■ Information given
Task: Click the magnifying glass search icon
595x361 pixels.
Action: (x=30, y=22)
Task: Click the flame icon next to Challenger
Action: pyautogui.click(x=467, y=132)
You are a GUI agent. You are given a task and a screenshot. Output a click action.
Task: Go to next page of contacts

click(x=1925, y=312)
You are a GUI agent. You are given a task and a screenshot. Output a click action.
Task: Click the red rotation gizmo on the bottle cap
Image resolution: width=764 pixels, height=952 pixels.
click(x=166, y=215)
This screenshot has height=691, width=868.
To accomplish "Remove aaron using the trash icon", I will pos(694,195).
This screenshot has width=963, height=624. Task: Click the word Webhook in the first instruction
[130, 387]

--

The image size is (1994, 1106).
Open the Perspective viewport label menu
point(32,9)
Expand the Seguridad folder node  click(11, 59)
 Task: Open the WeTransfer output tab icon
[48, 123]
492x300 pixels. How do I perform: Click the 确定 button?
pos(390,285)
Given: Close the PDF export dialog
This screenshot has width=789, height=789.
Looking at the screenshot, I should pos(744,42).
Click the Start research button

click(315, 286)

==

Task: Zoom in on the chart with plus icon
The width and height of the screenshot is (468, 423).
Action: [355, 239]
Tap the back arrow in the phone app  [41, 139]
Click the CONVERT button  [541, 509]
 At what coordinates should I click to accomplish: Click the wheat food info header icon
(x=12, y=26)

■ Exercise instructions
Send back an exact copy of only the lines from the line with "Task: Zoom in on the chart with plus icon" up to and including the line with "Click the CONVERT" in the data above.

■ Task response
Task: Zoom in on the chart with plus icon
The width and height of the screenshot is (468, 423).
Action: [355, 239]
Tap the back arrow in the phone app  [41, 139]
Click the CONVERT button  [541, 509]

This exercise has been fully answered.